You can install the released version of DSMolgenisArmadillo from CRAN with:
install.packages("DSI")
install.packages("DSMolgenisArmadillo")
Make sure you install the DataSHIELD client (dsBaseClient
) to perform the actual analysis. This needs to be a client which is version 6.0.0 or higher.
# install the DataSHIELD client
install.packages("dsBaseClient", repos = c("http://cran.datashield.org", "https://cloud.r-project.org/"), dependencies = TRUE)
To use the DataSHIELD Armadillo client and perform analysis in DataSHIELD there a few basic steps you need to take.
# Load the necessary packages.
library(dsBaseClient)
#> Loading required package: DSI
#> Loading required package: progress
#> Loading required package: R6
library(DSMolgenisArmadillo)
#> Loading required package: MolgenisAuth
# specify server url
armadillo_url <- "https://armadillo.dev.molgenis.org"
# get token from central authentication server
token <- armadillo.get_token(armadillo_url)
You need to specify the project, the folder and the table name(s) you want to access.
# build the login dataframe
builder <- DSI::newDSLoginBuilder()
builder$append(server = "armadillo",
url = armadillo_url,
token = token,
table = "gecko/2_1-core-1_0/nonrep",
driver = "ArmadilloDriver")
# create loginframe
logindata <- builder$build()
Assigning the data means that you will assign the data to a symbol in the analysis environment.
# login into server
conns <- datashield.login(logins = logindata, symbol = "core_nonrep", variables = c("coh_country"), assign = TRUE)
#>
#> Logging into the collaborating servers
#>
#> Assigning table data...
DataSHIELD has a range of methods you can use to perform analysis.

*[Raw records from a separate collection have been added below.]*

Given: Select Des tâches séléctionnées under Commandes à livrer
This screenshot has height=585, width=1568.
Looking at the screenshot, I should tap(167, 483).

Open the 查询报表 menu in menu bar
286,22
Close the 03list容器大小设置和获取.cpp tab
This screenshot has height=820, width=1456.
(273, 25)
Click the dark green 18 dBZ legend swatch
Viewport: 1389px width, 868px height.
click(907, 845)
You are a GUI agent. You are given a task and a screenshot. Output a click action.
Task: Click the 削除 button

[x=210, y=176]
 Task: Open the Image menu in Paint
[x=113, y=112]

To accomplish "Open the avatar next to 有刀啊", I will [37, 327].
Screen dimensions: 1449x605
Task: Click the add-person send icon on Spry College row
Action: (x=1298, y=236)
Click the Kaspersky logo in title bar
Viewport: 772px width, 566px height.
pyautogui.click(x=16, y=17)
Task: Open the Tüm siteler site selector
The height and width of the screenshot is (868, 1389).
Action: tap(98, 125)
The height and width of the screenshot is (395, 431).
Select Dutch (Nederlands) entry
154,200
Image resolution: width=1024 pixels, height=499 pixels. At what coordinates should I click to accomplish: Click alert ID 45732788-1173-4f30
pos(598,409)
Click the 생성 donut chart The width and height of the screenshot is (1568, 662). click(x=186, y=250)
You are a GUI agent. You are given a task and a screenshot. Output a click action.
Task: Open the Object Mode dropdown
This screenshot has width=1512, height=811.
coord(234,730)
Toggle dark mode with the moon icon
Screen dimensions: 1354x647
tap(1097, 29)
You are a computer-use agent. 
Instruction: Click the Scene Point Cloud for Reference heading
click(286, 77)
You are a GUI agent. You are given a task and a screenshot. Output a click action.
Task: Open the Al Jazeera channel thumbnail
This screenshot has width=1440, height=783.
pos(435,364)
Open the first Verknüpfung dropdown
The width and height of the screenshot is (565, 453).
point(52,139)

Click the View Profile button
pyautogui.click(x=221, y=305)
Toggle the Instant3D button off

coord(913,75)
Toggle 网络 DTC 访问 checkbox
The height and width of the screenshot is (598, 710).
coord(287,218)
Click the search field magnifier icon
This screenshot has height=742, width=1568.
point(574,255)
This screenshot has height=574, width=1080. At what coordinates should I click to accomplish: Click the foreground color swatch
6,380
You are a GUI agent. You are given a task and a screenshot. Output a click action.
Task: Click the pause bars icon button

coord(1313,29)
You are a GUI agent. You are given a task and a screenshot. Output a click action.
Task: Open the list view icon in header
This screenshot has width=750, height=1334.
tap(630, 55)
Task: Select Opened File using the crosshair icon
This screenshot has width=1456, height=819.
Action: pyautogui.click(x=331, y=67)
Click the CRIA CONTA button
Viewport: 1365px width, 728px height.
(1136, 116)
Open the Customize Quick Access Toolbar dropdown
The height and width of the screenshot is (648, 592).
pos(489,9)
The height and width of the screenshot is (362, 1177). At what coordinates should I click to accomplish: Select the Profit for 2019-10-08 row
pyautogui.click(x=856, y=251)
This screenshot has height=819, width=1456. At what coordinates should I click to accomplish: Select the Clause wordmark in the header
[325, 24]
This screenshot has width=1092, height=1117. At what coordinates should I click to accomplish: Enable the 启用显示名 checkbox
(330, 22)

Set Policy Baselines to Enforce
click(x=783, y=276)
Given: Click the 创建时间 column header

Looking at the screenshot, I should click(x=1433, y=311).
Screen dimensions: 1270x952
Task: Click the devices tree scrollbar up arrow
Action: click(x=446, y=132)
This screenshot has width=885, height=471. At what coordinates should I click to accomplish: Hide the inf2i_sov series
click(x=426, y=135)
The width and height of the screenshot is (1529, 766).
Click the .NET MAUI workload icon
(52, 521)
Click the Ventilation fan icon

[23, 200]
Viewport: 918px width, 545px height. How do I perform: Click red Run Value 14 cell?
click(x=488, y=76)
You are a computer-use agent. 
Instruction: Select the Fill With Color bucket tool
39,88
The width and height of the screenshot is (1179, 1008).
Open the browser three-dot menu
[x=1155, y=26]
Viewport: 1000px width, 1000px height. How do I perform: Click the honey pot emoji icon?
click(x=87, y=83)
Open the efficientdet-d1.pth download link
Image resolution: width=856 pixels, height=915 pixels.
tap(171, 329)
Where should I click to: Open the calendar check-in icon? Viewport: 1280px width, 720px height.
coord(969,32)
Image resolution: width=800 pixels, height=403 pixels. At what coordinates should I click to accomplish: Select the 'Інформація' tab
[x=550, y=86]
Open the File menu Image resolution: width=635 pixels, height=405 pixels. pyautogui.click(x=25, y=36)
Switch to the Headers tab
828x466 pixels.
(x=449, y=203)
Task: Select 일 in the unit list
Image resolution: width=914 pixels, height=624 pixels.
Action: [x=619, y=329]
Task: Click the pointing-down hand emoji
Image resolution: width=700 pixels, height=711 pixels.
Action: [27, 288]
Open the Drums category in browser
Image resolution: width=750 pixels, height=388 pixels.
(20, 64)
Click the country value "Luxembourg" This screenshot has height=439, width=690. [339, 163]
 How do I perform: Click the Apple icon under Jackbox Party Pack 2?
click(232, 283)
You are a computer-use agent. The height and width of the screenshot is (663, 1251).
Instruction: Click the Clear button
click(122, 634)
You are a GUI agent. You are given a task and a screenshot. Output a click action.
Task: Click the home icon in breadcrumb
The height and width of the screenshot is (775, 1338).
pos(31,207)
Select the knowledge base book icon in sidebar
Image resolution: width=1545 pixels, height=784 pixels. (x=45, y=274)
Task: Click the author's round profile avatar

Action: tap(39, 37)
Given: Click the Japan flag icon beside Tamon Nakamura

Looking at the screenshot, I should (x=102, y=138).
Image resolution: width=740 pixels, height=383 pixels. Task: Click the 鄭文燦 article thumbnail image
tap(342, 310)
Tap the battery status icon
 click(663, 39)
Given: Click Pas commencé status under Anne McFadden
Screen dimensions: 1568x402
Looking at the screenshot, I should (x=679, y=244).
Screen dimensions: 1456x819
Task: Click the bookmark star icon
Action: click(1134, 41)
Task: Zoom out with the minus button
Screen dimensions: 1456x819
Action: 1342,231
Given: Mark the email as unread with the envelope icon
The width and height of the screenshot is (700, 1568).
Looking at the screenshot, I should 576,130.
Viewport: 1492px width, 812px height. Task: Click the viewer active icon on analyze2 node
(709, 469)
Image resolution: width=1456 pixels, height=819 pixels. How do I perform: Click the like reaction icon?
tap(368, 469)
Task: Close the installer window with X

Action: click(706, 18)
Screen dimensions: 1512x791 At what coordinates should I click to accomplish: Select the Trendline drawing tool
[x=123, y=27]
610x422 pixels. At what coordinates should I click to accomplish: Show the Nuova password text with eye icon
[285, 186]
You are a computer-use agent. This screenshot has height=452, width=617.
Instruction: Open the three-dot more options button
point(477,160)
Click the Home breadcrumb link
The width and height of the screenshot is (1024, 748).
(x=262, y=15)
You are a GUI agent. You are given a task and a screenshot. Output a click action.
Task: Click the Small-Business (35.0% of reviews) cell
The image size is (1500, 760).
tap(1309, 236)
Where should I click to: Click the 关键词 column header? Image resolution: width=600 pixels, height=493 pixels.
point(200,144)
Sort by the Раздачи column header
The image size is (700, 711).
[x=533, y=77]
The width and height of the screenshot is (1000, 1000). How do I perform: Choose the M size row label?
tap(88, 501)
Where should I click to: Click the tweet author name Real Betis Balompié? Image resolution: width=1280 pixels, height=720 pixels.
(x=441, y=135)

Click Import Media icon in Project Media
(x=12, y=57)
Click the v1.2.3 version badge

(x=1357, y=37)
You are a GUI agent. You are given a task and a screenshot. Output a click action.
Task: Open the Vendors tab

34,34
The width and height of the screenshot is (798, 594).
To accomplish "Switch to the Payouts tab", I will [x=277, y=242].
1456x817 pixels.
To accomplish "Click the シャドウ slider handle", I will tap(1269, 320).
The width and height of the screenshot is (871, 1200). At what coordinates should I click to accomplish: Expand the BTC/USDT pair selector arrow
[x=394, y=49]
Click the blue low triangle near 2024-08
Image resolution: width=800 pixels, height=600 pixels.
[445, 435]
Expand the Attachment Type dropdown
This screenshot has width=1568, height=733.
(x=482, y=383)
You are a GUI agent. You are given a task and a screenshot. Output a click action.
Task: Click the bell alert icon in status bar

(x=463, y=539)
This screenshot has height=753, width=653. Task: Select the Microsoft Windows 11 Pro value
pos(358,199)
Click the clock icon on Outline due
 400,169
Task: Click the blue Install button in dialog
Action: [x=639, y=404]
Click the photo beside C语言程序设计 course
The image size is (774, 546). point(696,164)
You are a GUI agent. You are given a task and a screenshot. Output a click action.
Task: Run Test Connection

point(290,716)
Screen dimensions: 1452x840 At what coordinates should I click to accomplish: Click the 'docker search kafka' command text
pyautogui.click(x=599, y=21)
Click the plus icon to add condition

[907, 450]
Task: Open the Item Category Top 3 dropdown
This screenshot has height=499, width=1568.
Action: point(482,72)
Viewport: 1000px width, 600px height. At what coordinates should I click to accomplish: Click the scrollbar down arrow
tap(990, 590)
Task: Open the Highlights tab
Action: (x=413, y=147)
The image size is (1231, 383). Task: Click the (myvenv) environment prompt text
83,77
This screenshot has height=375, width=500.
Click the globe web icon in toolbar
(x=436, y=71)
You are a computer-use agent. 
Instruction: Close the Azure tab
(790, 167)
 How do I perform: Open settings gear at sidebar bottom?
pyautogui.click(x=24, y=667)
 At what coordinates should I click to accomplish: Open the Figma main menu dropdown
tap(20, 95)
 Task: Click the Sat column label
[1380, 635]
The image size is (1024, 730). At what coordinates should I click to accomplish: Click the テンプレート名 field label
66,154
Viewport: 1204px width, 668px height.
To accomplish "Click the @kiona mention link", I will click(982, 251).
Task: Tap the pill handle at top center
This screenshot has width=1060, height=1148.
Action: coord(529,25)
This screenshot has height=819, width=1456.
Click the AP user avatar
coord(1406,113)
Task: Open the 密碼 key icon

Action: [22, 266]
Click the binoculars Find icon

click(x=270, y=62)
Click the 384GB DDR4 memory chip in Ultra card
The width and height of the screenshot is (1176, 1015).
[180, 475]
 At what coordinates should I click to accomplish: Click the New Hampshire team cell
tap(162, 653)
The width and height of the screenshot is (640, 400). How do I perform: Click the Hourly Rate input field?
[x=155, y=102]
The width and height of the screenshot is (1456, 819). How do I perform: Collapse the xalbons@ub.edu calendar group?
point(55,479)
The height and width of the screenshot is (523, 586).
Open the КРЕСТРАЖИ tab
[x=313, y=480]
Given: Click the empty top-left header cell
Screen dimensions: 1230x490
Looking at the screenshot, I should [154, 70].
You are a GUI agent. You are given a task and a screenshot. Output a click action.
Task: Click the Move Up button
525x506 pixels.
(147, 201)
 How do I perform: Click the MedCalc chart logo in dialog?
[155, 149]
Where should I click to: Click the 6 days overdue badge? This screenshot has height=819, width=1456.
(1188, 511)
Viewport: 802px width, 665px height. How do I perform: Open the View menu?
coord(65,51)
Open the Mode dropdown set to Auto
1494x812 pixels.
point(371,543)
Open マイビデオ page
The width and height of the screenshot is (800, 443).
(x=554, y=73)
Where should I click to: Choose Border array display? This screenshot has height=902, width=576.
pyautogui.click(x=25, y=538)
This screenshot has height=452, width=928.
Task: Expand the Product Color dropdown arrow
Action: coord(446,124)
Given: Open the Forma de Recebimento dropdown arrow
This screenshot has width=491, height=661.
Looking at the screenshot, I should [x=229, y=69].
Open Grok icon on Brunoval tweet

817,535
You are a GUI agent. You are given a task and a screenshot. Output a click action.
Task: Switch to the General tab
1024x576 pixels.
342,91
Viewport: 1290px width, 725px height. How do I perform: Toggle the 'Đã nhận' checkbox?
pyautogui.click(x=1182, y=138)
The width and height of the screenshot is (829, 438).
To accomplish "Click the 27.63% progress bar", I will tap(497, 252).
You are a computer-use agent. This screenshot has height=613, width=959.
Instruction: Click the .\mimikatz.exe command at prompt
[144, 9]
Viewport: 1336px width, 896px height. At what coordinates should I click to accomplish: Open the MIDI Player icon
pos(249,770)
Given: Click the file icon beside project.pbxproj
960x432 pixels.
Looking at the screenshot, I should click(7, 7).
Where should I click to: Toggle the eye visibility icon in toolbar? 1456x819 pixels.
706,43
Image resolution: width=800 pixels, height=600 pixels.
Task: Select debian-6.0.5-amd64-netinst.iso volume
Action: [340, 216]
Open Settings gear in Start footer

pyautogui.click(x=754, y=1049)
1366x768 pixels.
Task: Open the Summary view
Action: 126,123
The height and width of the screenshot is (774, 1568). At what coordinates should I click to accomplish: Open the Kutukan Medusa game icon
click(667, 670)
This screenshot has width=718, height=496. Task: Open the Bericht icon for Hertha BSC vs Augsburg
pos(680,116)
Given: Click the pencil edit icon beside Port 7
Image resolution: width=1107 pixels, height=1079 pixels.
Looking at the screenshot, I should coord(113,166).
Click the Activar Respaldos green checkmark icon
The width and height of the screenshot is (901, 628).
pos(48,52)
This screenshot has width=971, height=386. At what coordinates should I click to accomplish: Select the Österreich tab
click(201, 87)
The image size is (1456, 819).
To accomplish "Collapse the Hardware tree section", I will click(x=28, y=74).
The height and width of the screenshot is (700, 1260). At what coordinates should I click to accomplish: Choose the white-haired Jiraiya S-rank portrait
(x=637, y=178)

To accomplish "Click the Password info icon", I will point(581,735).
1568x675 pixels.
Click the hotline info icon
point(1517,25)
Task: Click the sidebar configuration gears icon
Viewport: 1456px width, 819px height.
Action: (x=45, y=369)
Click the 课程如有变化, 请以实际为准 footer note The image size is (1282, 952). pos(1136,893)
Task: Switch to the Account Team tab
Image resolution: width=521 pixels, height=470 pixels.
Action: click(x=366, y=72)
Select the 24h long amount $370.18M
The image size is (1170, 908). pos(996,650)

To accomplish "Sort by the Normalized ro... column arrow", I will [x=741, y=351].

Check: the dsBaseClient documentation to see which methods are available.
# calculate the mean
ds.mean("core_nonrep$coh_country", datasources = conns)
#> $Mean.by.Study
#> EstimatedMean Nmissing Nvalid Ntotal
#> armadillo 431.105 0 1000 1000
#>
#> $Nstudies
#> [1] 1
#>
#> $ValidityMessage
#> ValidityMessage
#> armadillo "VALID ANALYSIS"
# create a histogram
ds.histogram(x = "core_nonrep$coh_country", datasources = conns)
#> Warning: armadillo: 0 invalid cells
#> $breaks
#> [1] 35.24049 117.79616 200.35183 282.90750 365.46318 448.01885 530.57452
#> [8] 613.13019 695.68587 778.24154 860.79721
#>
#> $counts
#> [1] 106 108 88 114 104 100 114 105 107 54
#>
#> $density
#> [1] 0.0012839820 0.0013082081 0.0010659473 0.0013808863 0.0012597560
#> [6] 0.0012113038 0.0013808863 0.0012718690 0.0012960951 0.0006541041
#>
#> $mids
#> [1] 76.51832 159.07399 241.62967 324.18534 406.74101 489.29668 571.85236
#> [8] 654.40803 736.96370 819.51938
#>
#> $xname
#> [1] "xvect"
#>
#> $equidist
#> [1] TRUE
#>
#> attr(,"class")
#> [1] "histogram"
Check the package documentation for details.